Lorsque la Deuxième Guerre mondiale a laissé d’innombrables orphelins dans son sillage, un homme d’affaires suisse a relevé le défi. Jean André était alors, avec son frère, à la tête du principal importateur de céréales de son pays. Il a amené un premier groupe de 120 enfants allemands traumatisés par la guerre en Suisse. La moitié d’entre eux a été logée à Jura-Rosaly, un ancien hôtel du Jura suisse qui est par la suite devenu propriété de la fondation, l’autre moitié dans des familles d’un village voisin. Ces enfants ont été nourris correctement, soignés et entourés d’affection, pour ensuite retourner dans leurs villages. Prenant très à cœur cette œuvre parallèlement à ses grandes responsabilités, Jean André a organisé d’autres convois de petits Allemands. Par la suite, ce travail s’est étendu ailleurs en Europe: France, Grèce, Espagne, Grande-Bretagne, etc.

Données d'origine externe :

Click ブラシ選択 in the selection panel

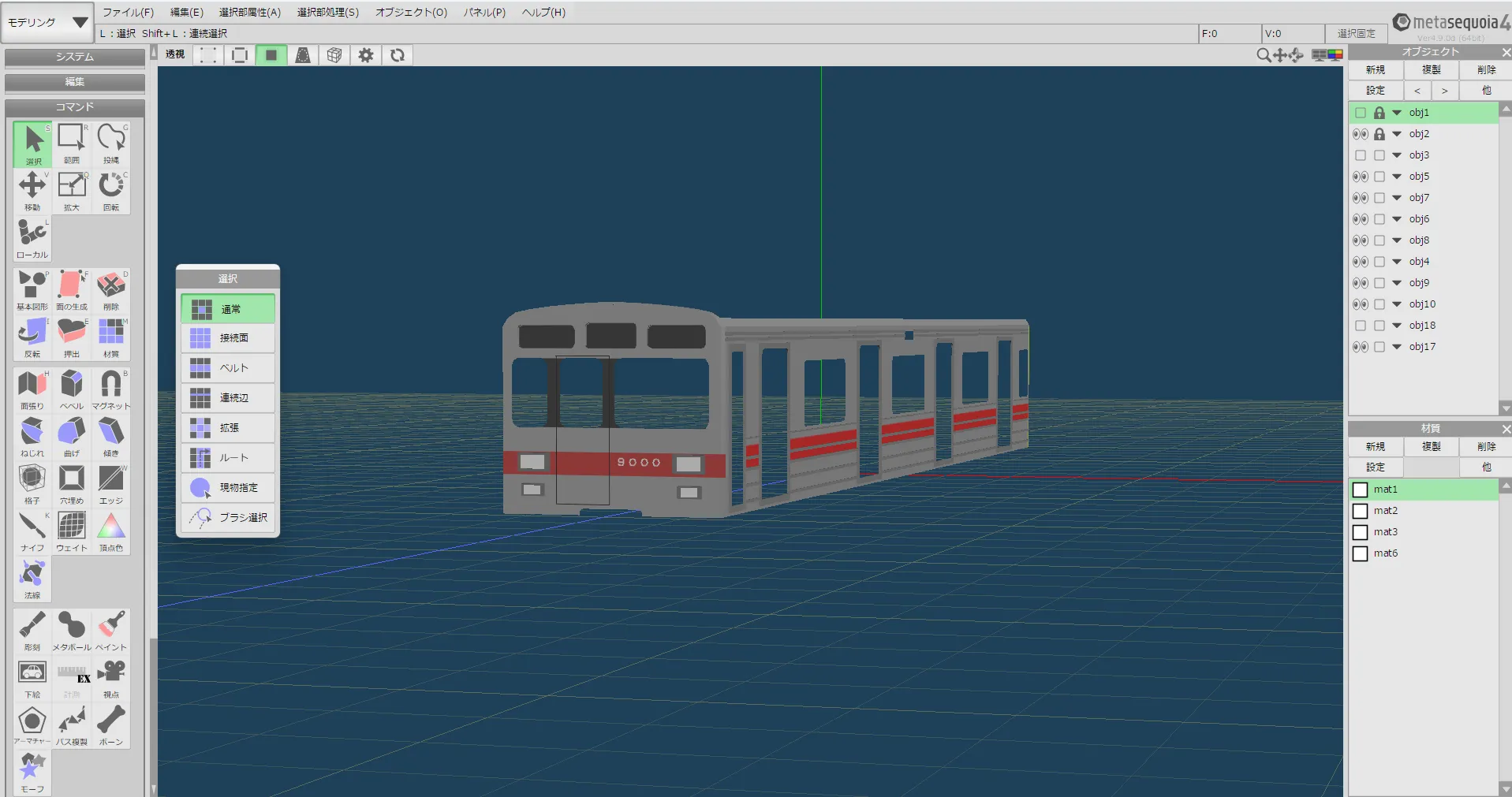(228, 518)
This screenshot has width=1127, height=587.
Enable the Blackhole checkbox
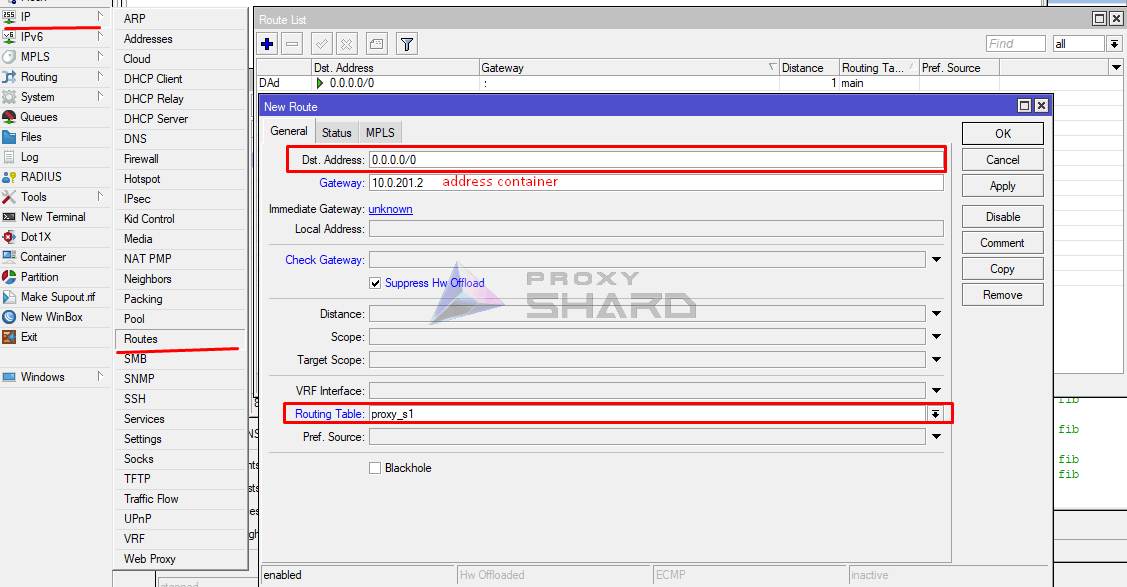click(376, 468)
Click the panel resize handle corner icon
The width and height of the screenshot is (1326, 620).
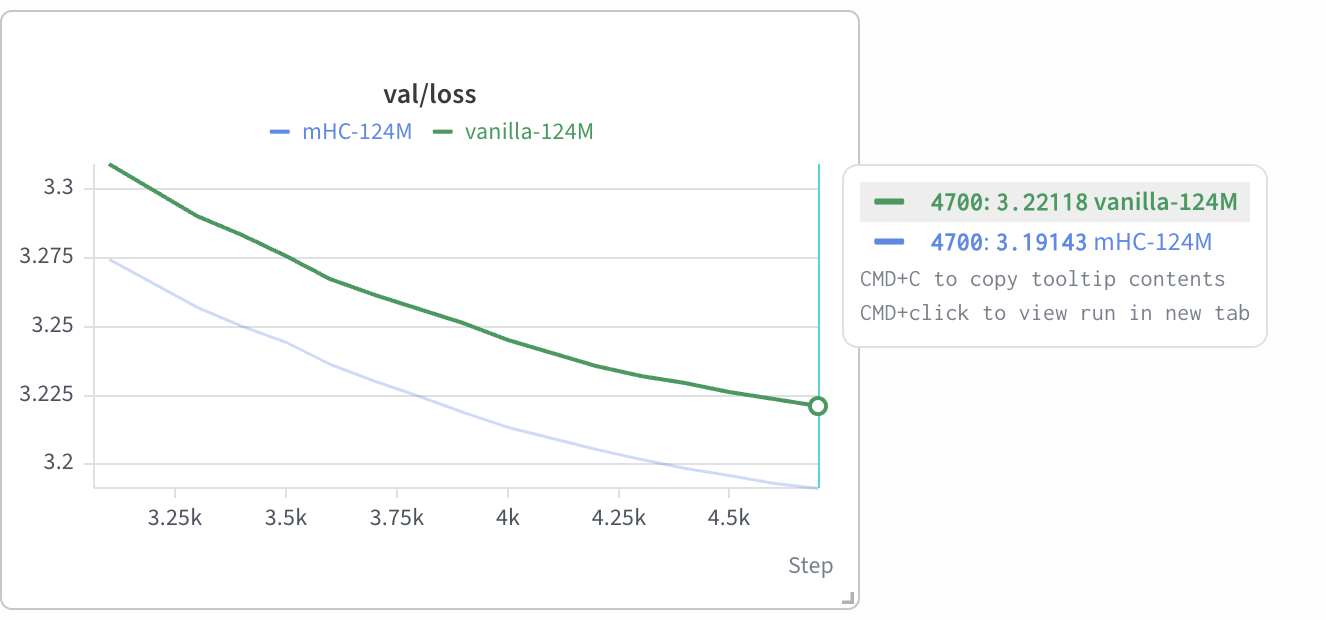tap(847, 598)
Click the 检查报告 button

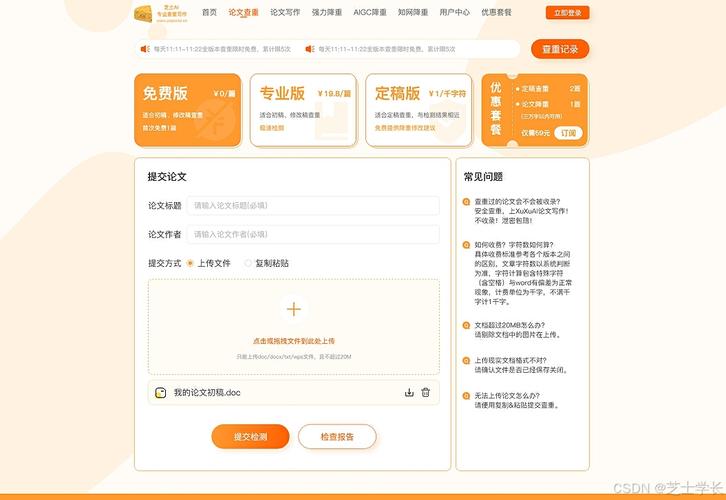pos(337,437)
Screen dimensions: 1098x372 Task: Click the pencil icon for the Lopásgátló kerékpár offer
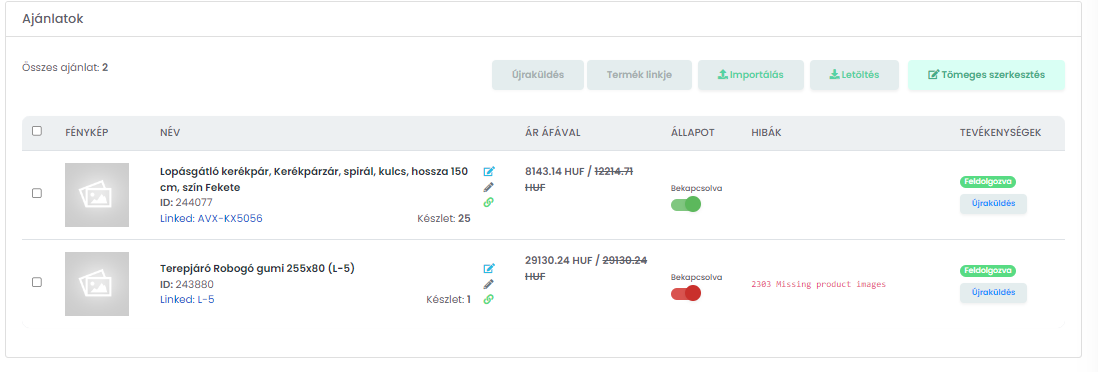[489, 187]
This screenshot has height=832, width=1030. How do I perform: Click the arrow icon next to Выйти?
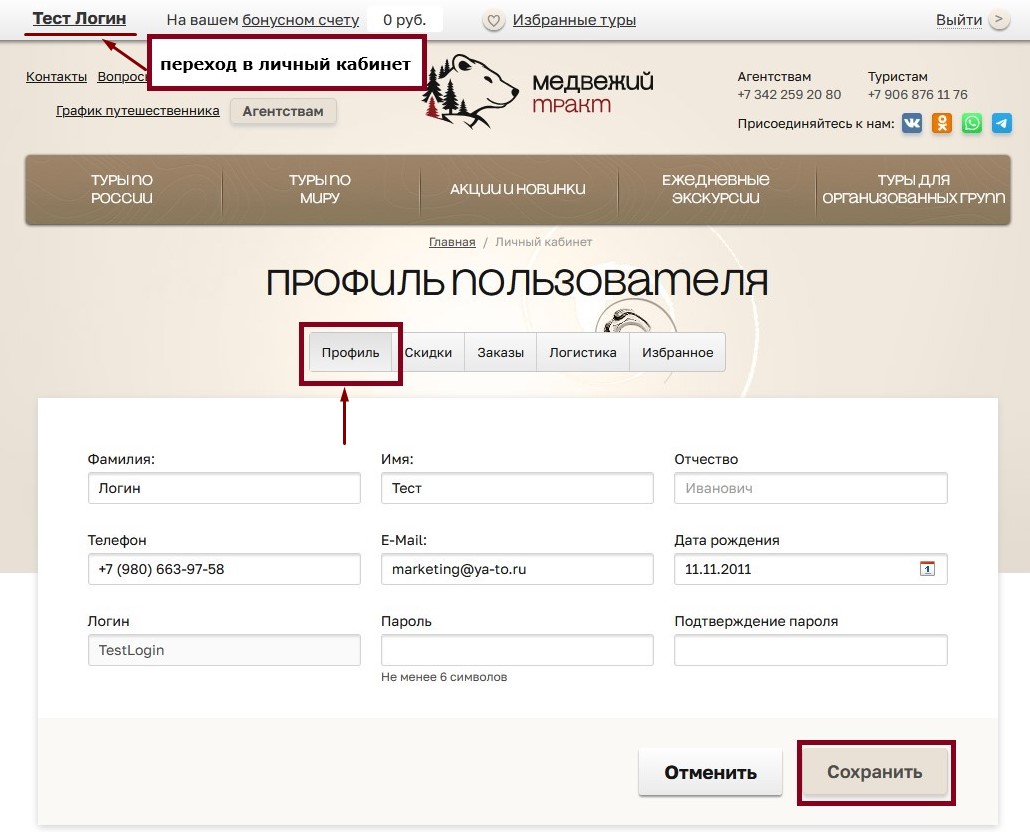(x=998, y=20)
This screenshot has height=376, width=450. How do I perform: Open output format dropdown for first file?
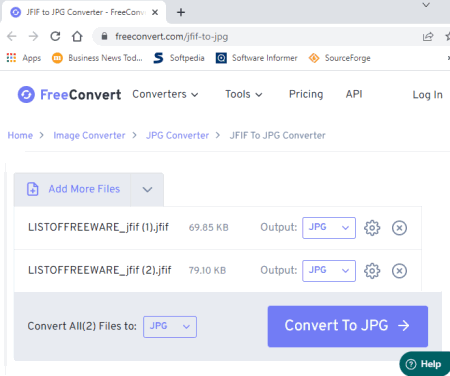tap(329, 228)
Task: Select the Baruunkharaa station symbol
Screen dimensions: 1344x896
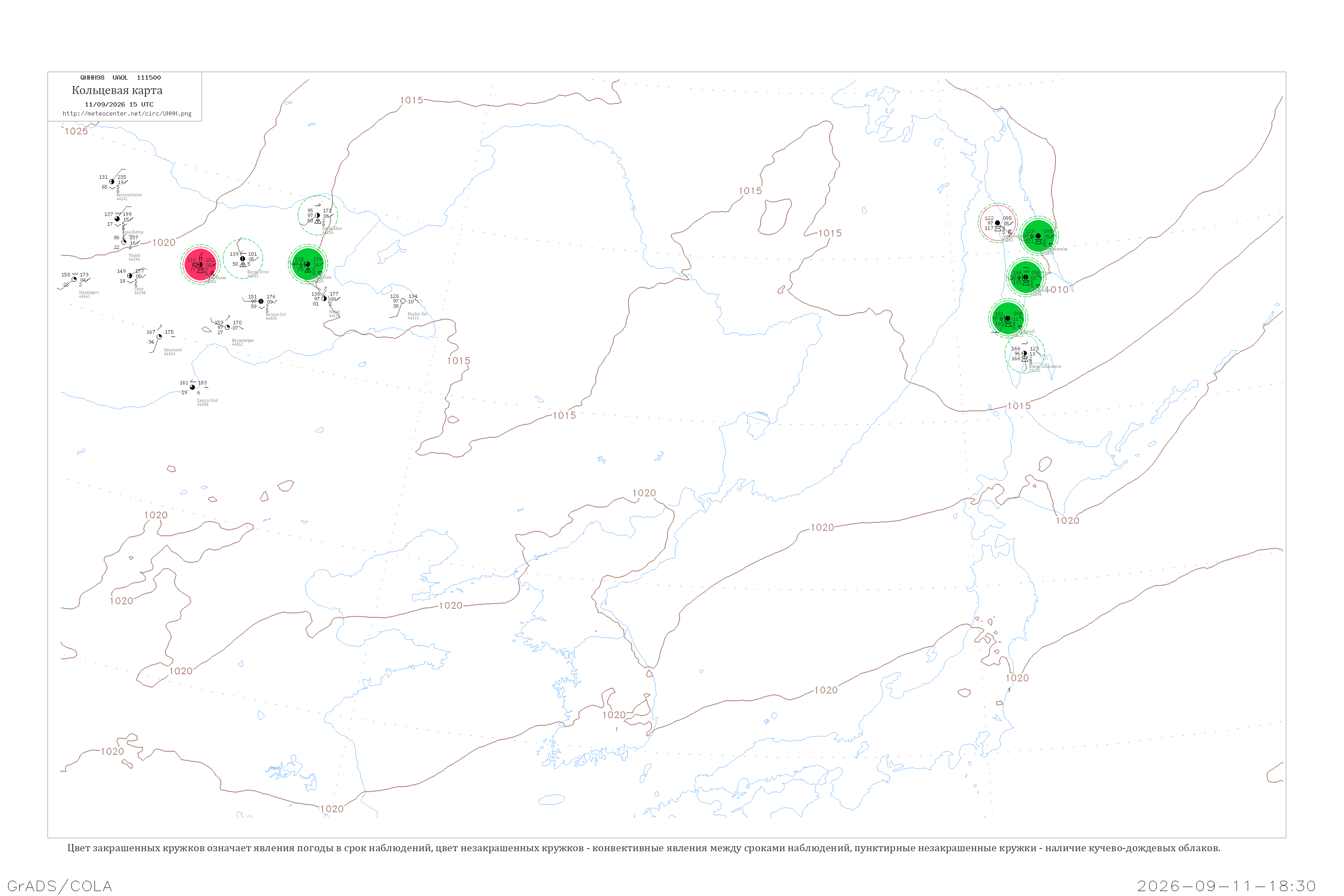Action: click(x=112, y=182)
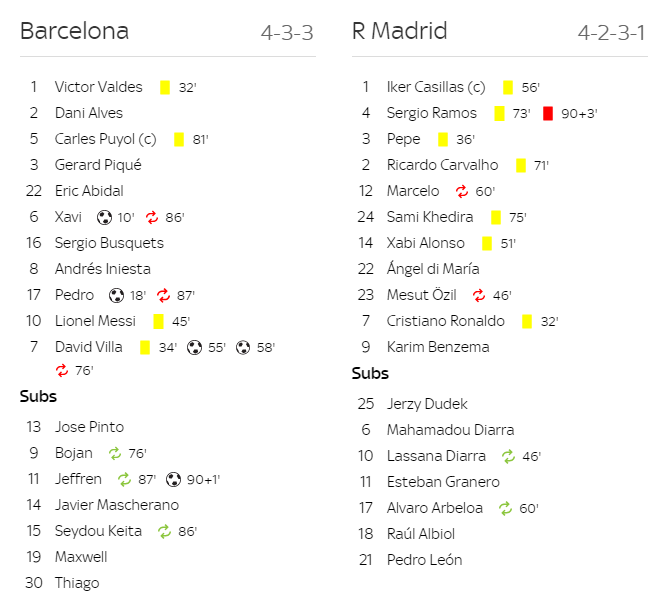Click Victor Valdes's yellow card

[x=165, y=88]
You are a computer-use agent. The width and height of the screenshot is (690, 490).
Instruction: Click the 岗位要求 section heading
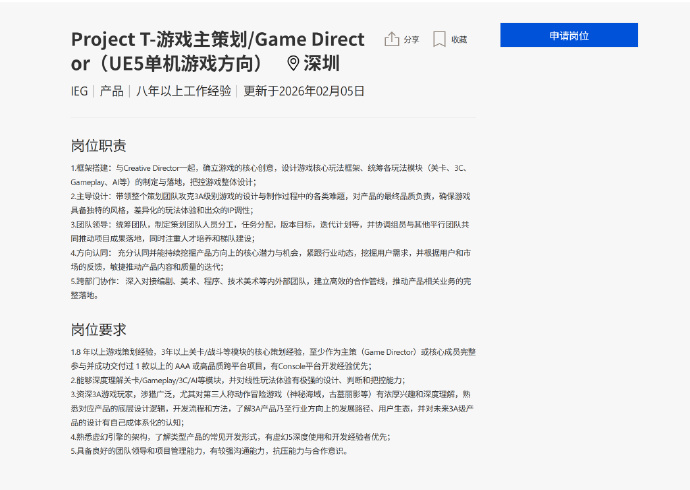[98, 329]
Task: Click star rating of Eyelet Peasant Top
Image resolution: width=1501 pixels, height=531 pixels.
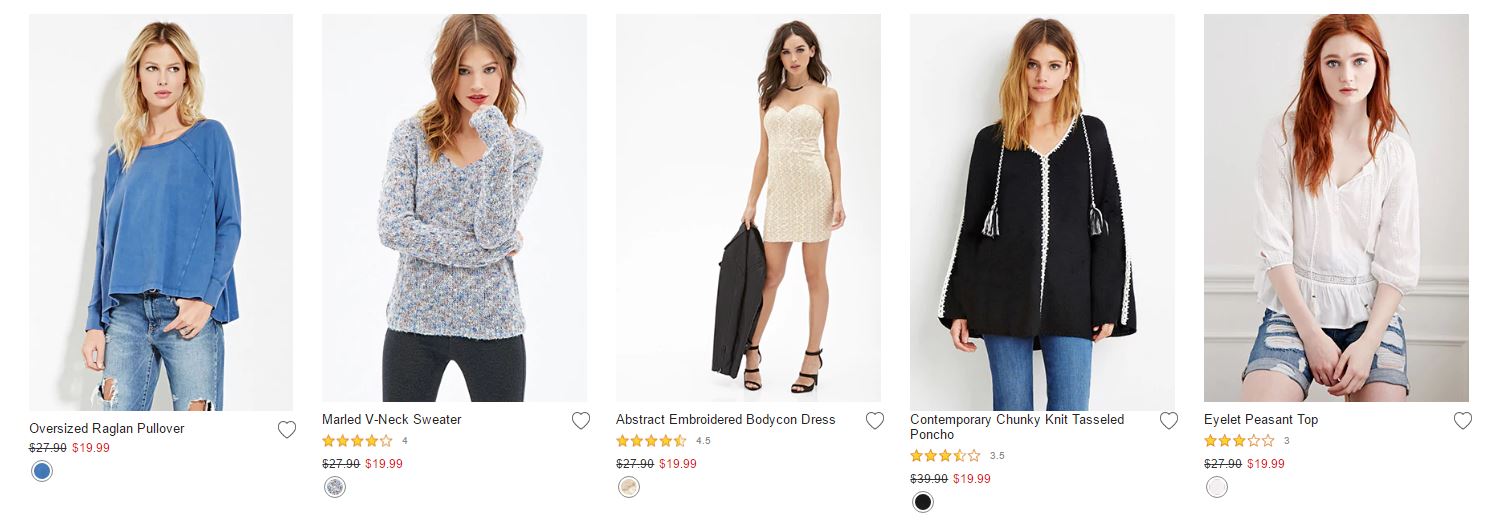Action: click(1239, 441)
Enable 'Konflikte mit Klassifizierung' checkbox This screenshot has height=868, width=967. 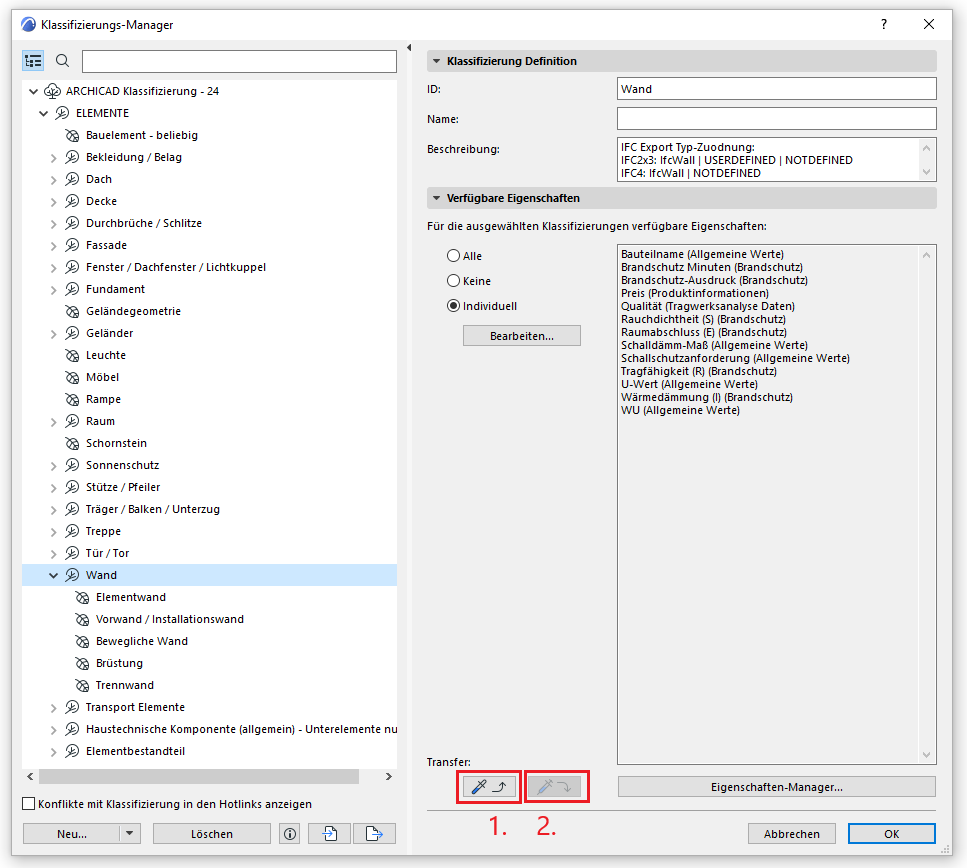29,804
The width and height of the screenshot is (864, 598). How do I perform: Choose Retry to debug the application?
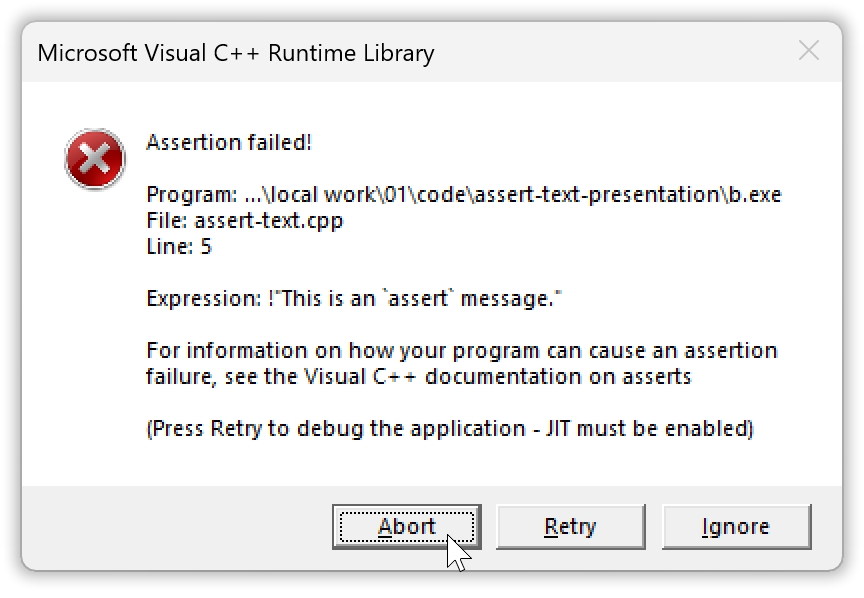[x=570, y=526]
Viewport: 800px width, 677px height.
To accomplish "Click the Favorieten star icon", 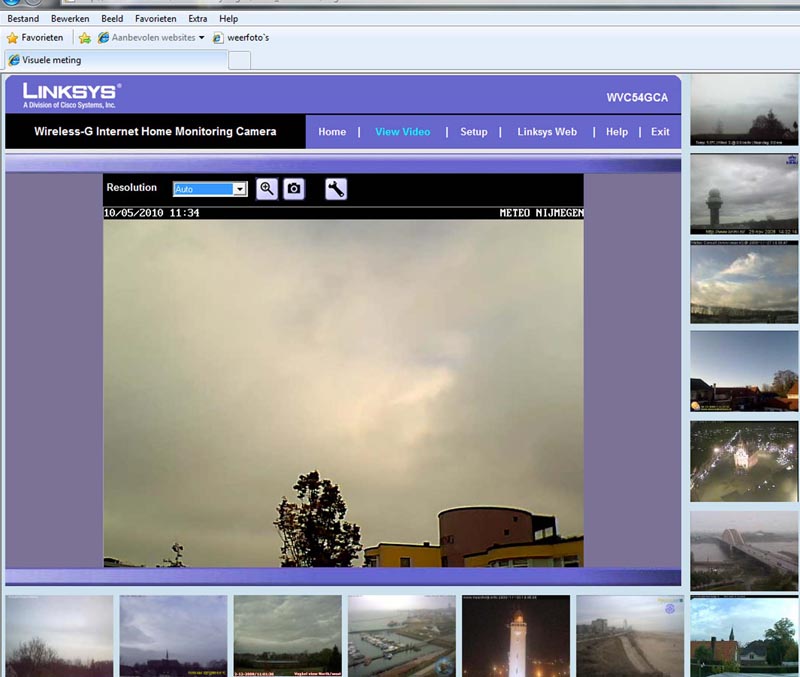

Dans les années 70, Jean André a également acquis un parc à quelques encablures de Buenos Aires, Argentine, pour permettre aux enfants d’échapper de temps à autre à l’étouffement de la capitale argentine. Puis dans les années 80 et 90, des relations ont été nouées avec des personnalités qui partageaient le même souci des enfants en Orient et en Europe de l’Est. Des enfants russes ou libanais marqués par la guerre sont également venus en Suisse pour des camps. Mais l’ouverture de bureaux à Beyrouth et à Moscou a modifié les méthodes de travail: désormais, les camps et autres clubs hebdomadaires sont organisés directement dans les différents pays.